We previously released the REPA-E VAE checkpoint, which required loading through the model class in our REPA-E repository.
This new version provides a **Hugging Face–compatible AutoencoderKL** checkpoint that can be loaded directly via the `diffusers` API — no extra code or custom wrapper needed.
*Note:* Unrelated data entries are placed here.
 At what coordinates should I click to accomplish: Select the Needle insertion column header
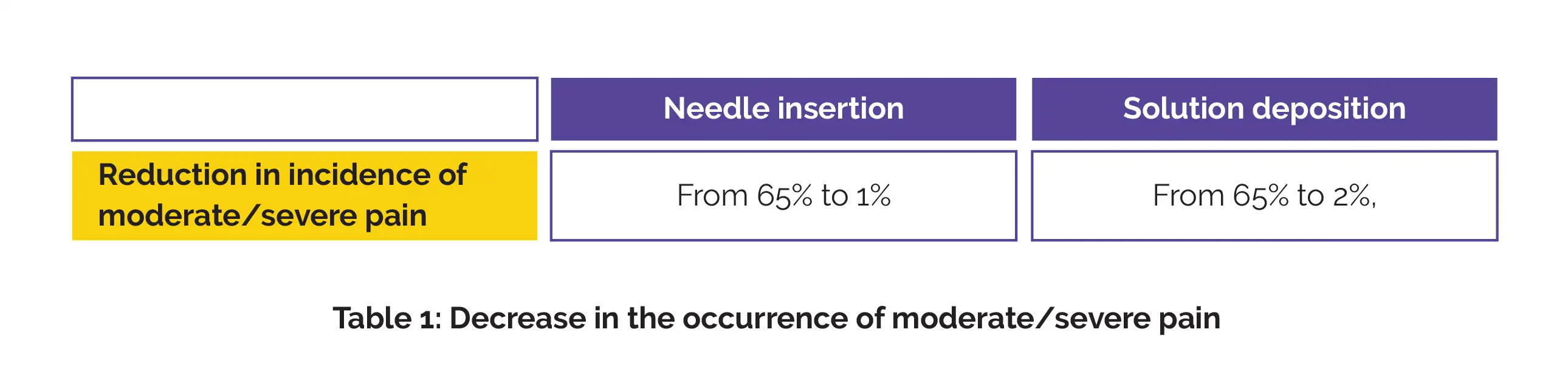(x=783, y=109)
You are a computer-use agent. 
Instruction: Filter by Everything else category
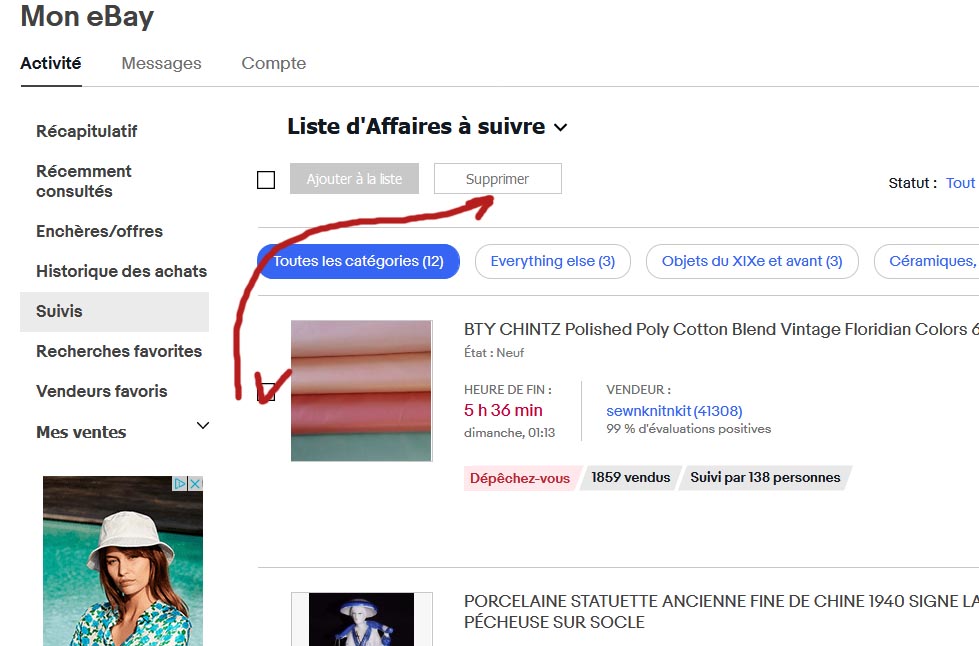552,261
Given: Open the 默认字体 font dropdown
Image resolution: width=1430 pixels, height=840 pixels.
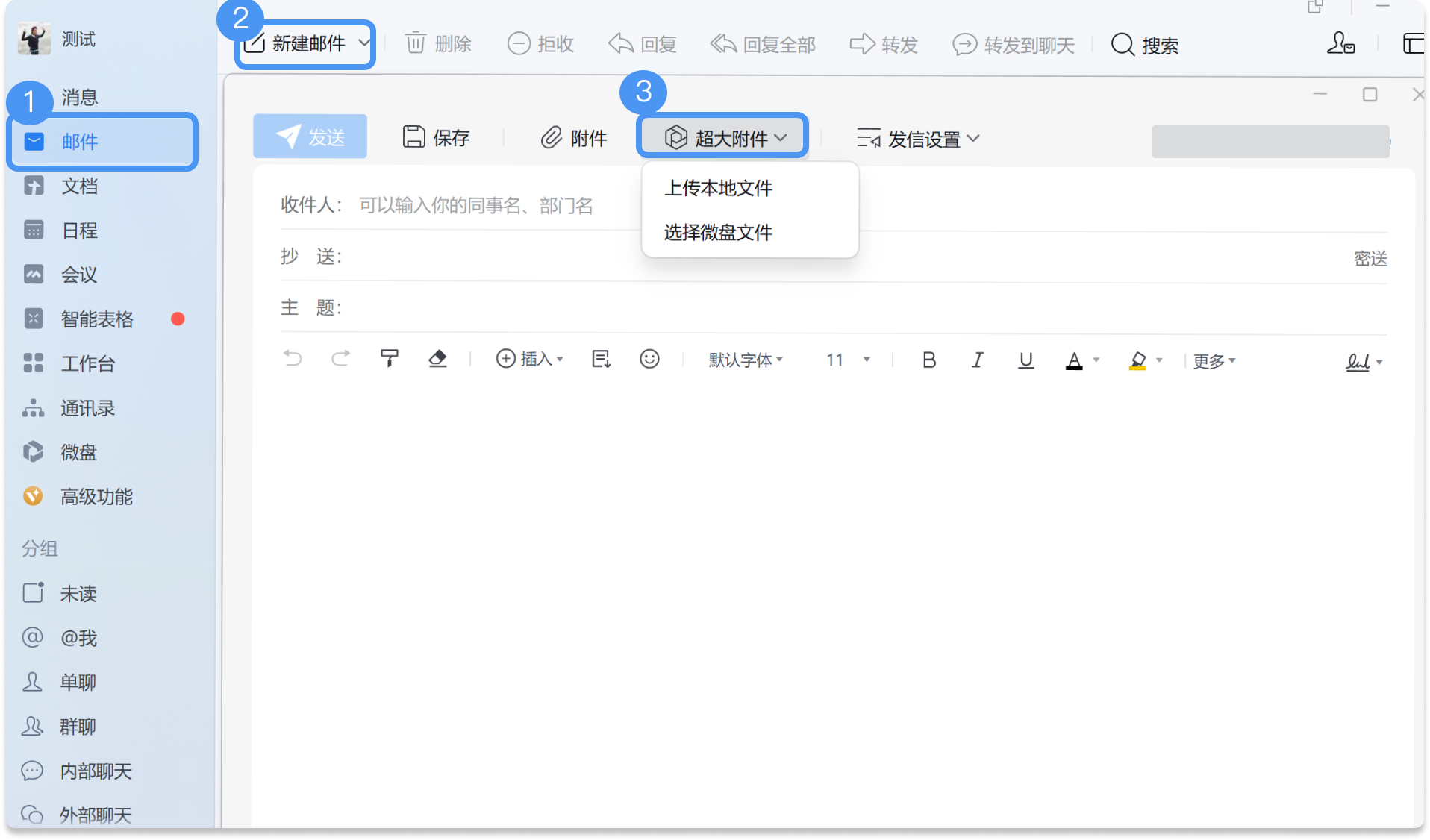Looking at the screenshot, I should pyautogui.click(x=746, y=360).
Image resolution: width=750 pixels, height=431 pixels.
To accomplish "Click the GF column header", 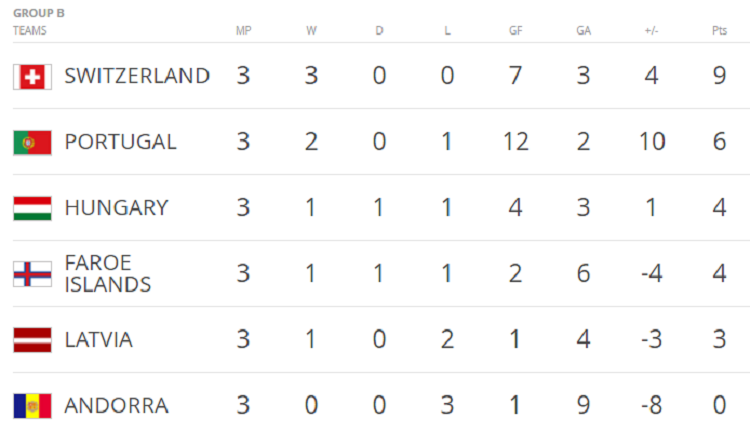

It offers **plug-and-play compatibility** with diffusion pipelines and can be seamlessly used to build or train new diffusion models.
## ⚡️ Quickstart
```python
from diffusers import AutoencoderKL
vae = AutoencoderKL.from_pretrained("REPA-E/e2e-sdvae-hf").to("cuda")
```
> Use `vae.encode(...)` / `vae.decode(...)` in your pipeline. (A full example is provided below.)
## 📦 Requirements
The following packages are required to load and run the REPA-E VAEs with the `diffusers` library:
```bash
pip install diffusers>=0.33.0
pip install torch>=2.3.1
```
## 🚀 Example Usage
Below is a minimal example showing how to load and use the REPA-E end-to-end trained SD-VAE with `diffusers`:
```python
from io import BytesIO
import requests
from diffusers import AutoencoderKL
import numpy as np
import torch
from PIL import Image
response = requests.get("https://s3.amazonaws.com/masters.galleries.prod.dpreview.com/2935392.jpg?X-Amz-Expires=3600&X-Amz-Algorithm=AWS4-HMAC-SHA256&X-Amz-Credential=AKIAUIXIAMA3N436PSEA/20251019/us-east-1/s3/aws4_request&X-Amz-Date=20251019T103721Z&X-Amz-SignedHeaders=host&X-Amz-Signature=219dc5f98e5c2e5f3b72587716f75889b8f45b0a01f1bd08dbbc44106e484144")
device = "cuda"
image = torch.from_numpy(
np.array(
Image.open(BytesIO(response.content)).resize((512, 512))
)
).permute(2, 0, 1).unsqueeze(0).to(torch.float32) / 127.5 - 1
image = image.to(device)
vae = AutoencoderKL.from_pretrained("REPA-E/e2e-sdvae-hf").to(device)
with torch.no_grad():
latents = vae.encode(image).latent_dist.sample()
reconstructed = vae.decode(latents).sample
```
## 📚 Citation
```bibtex
@article{leng2025repae,
title={REPA-E: Unlocking VAE for End-to-End Tuning with Latent Diffusion Transformers},
author={Xingjian Leng and Jaskirat Singh and Yunzhong Hou and Zhenchang Xing and Saining Xie and Liang Zheng},
year={2025},
journal={arXiv preprint arXiv:2504.10483},
}
```